● Apply what you read:
1. Answer these questions using the passage on urinary tract infections:
(a) According to the passage, why are UTIs much more common in women?
(b) Which two risk factors does the passage list specifically for men?
(c) Which symptoms, when present along with UTI symptoms, point to a likely kidney infection?
2. Carry on the passage on urinary tract infections, starting right after its final sentence.

● Passage provided:
'''

Joshua Strommen MD, FACEP

A urinary tract infection (UTI) is a bacterial infection of the bladder. This infection occurs in males and females but is much more common in women due to a shorter urethra and an environment more suitable for bacterial growth. A UTI may or may not be associated with an infection of the upper urinary tract. If so, this may be referred to as a kidney infection, also known as pyelonephritis.

UTI & Kidney Infection

A UTI occurs when bacteria that normally live in the colon (E. coli), get in the urethra, which then makes its way to the bladder. Conditions that increase the likelihood of obtaining a UTI include recent instrumentation with a catheter, having diabetes, or advanced age. In men, being uncircumcised or having anal intercourse can be risk factors in addition to the above. Being diagnosed with a kidney infection indicates that the bacterium has spread from the bladder to the kidneys directly, or there has been bacterial spread to the kidneys via the bloodstream.

Common symptoms that indicate a UTI are painful urination, urinating frequently, feeling like you need to urinate but can’t, or having blood in your urine. If you have back pain, vomiting, fever, chills, or abdominal pain in addition to UTI symptoms, you likely have a kidney infection.

'''

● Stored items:

'''

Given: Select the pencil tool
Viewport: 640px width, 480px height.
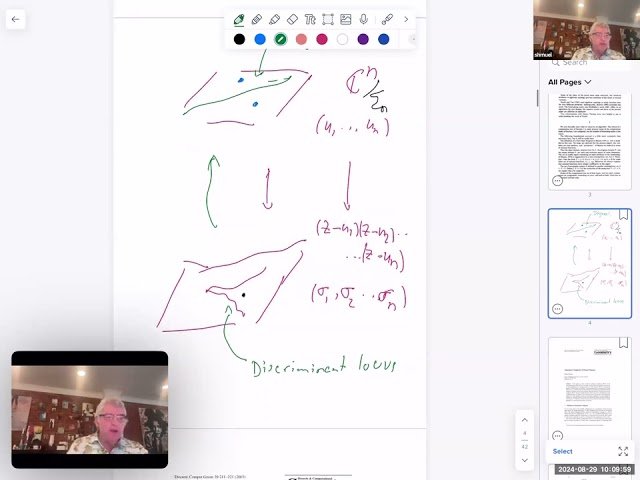Looking at the screenshot, I should pos(257,19).
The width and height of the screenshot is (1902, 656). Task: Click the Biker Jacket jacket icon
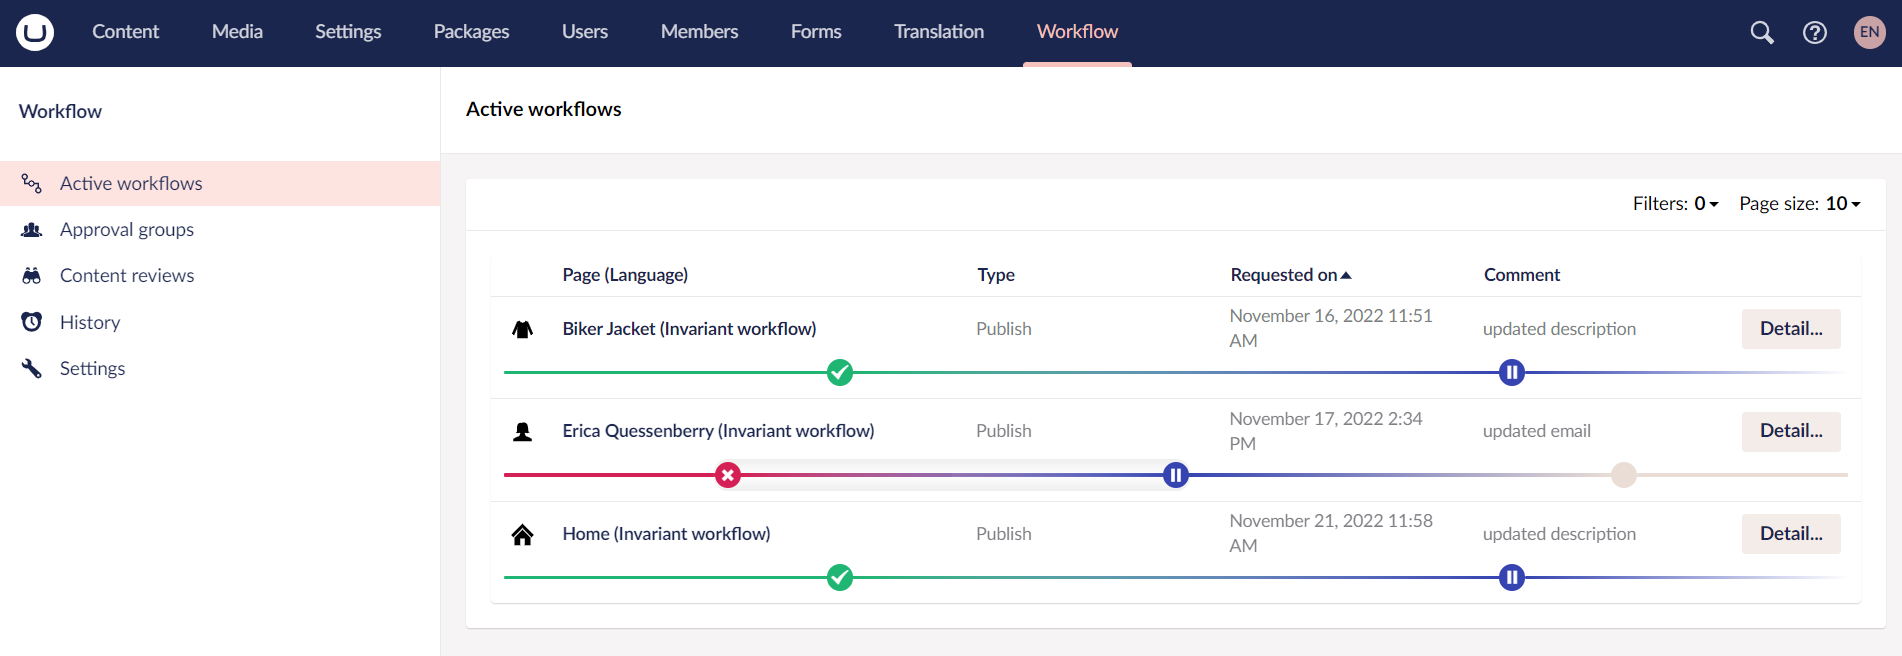click(522, 329)
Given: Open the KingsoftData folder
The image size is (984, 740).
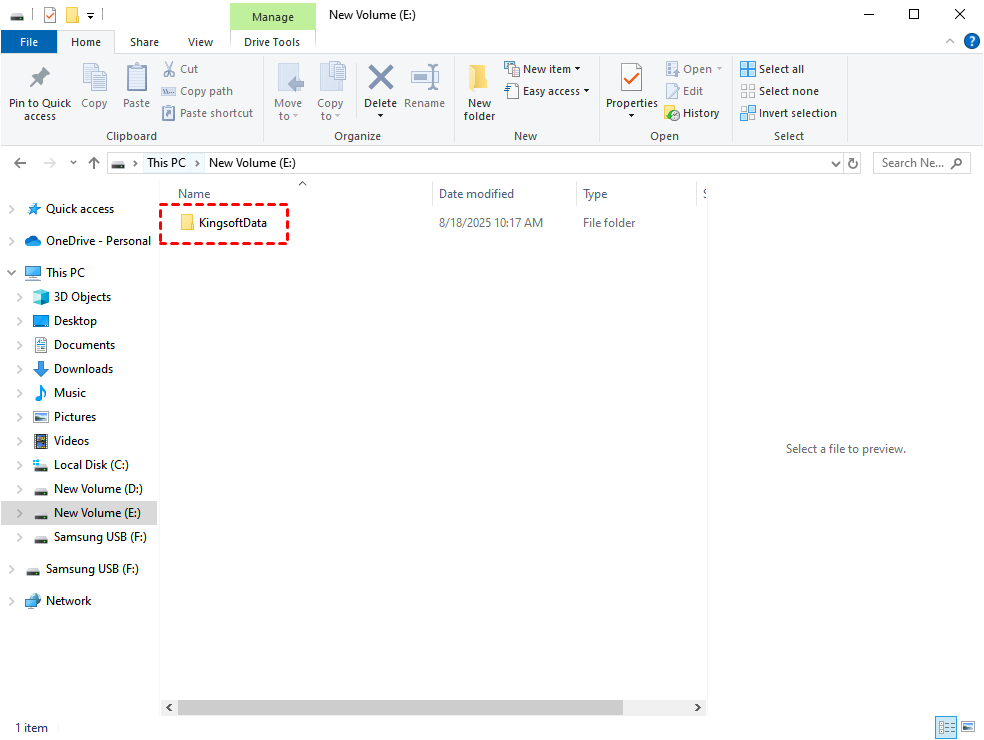Looking at the screenshot, I should [232, 223].
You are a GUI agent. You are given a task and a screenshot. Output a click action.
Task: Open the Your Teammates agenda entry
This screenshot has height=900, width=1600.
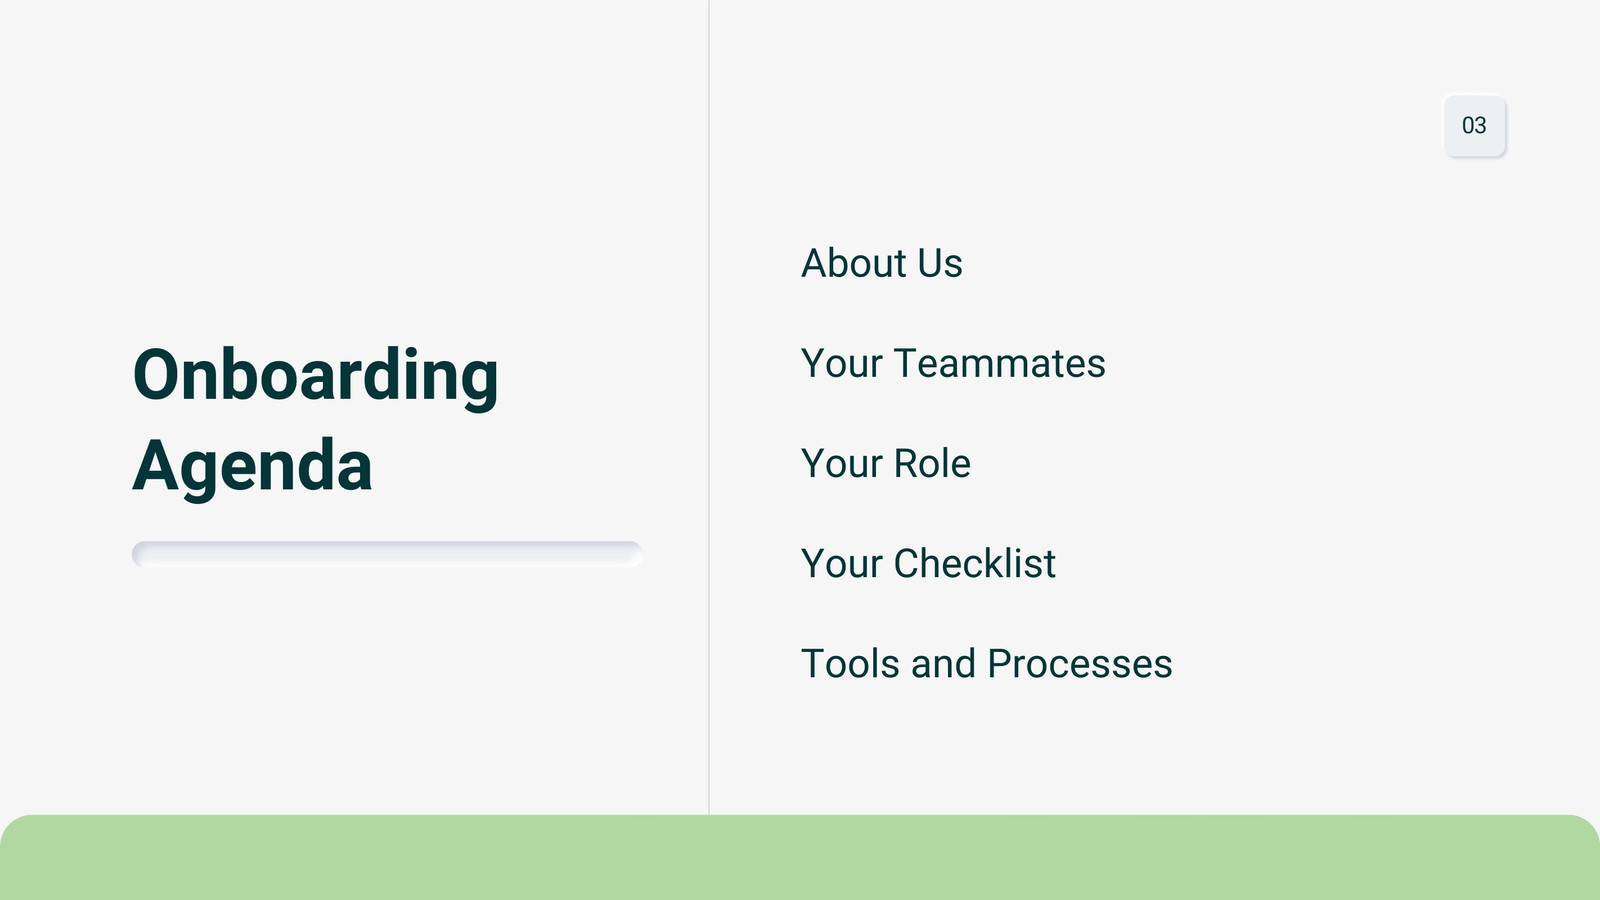pyautogui.click(x=953, y=364)
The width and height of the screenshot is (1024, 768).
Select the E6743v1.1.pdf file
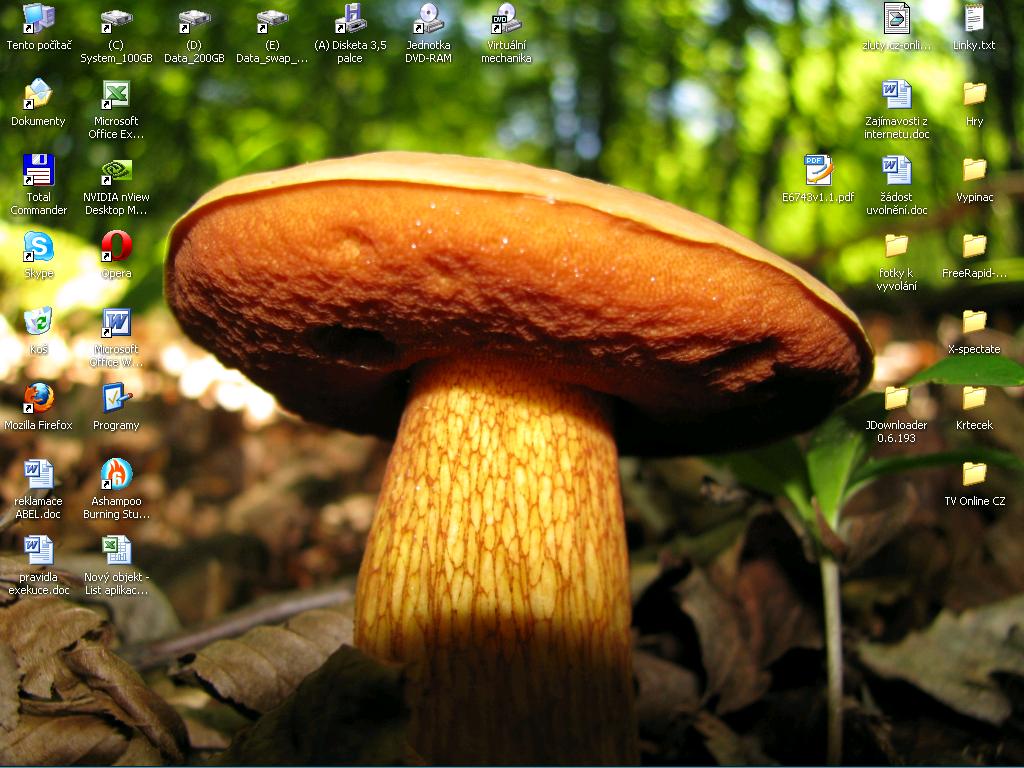click(818, 171)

'''

● Answers for the exercise:
1.
(a) Women have a shorter urethra and an environment more suitable for bacterial growth.
(b) Being uncircumcised and having anal intercourse.
(c) Back pain, vomiting, fever, chills, or abdominal pain.

2.
A urinalysis that shows elevated white blood cells or specific enzymes released from those white blood cells confirms the diagnosis. Additionally, a urine culture will give results on which antibiotic will be effective at killing the bacteria found in the urine. A simple UTI can be treated as an outpatient, with oral antibiotics. With a kidney infection, you may be admitted to the hospital for intravenous antibiotics if you have abnormal vital signs, excessive vomiting, or certain medical comorbidities.

Having an infection of the bladder is easily identifiable and treatable. Most of the time a 5-7 day course of antibiotics is effective treatment. However, some bacteria are resistant to normal medicines or a patient’s immune system may be weakened due to their medical problems, which can cause a potentially serious bacterial infection necessitating hospitalization. At PremiER we have the ability to diagnose and treat both conditions, and if you need hospitalization, we arrange direct admission to your hospital of choice.